Императоры всходили на престол. Они старели, они умирали. Но над теми, кто покушался на них, — над всеми этими студентами, социалистами, метателями бомб — бессильны были, казалось, и возраст, и время. Юноши, поднимавшиеся на эшафот при Александре II, были тех же лет, что и те, которые потом готовили покушения на его сына. А когда десятилетия спустя другие молодые люди на тайных сходках договаривались об убийстве Николая II, казалось, это были их же одногодки и братья. В неуничтожимости этих молодых людей, беспрерывно умышлявших Цареубийство, было что-то, что делало борьбу против них безнадежной.

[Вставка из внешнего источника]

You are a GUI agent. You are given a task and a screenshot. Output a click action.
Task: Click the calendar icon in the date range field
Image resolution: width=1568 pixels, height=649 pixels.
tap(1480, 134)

Страх перестал быть качеством благоприобретенным, это чувство стало врожденным, передававшимся по наследству вместе с властью. Николай I признавался в своих записках, что господствующим чувством, которое он испытывал в детстве, было чувство страха. Он не знал еще, чего именно следует бояться, поэтому боялся всего. Боялся наказания, боялся фейерверков, смертельно боялся пушечной пальбы. Как-то, услышав ружейный салют, он так испугался, что спрятался, и придворные долго не могли найти его. Позднее, будучи уже в годах, он так же панически боялся пожара. Едва увидев огонь или ощутив запах дыма, он бледнел и чувствовал сердцебиение. От кого из своих самодержавных предков унаследовал он это всеобъемлющее чувство страха? От своего отца, деда? Страх этот — чувство неведомой подстерегающей опасности — был знаком и Александру I, которому случалось отменять военные смотры из опасения получить на плацу выстрел в спину. И императрице Екатерине II, которой пришлось сослать в Сибирь унтер-офицера Оловянишникова вместе с двенадцатью гренадерами за то, что они «умышляли на ее жизнь». А еще раньше тот же страх не раз до краев наполнял сердце Петра I. Никакие годы не могли заставить его забыть те несколько минут, которые провел он, десятилетний мальчик, стоя на крыльце перед толпой разъяренных стрельцов. Это он, будущий герой Полтавы, победитель шведов, едва заслышав, что стрельцы умышляют на его жизнь, ночью, в чем был, верхом на коне спасается в ближний лес и прячется там, пока верные люди не находят его. «Злодеи наши Фетка Шакловитой с товарищами умышляли с иными ворами о убийстве над нашим и матери нашей здоровьем, и в том по розыску и с пытки винились», — писал Петр в одном из писем.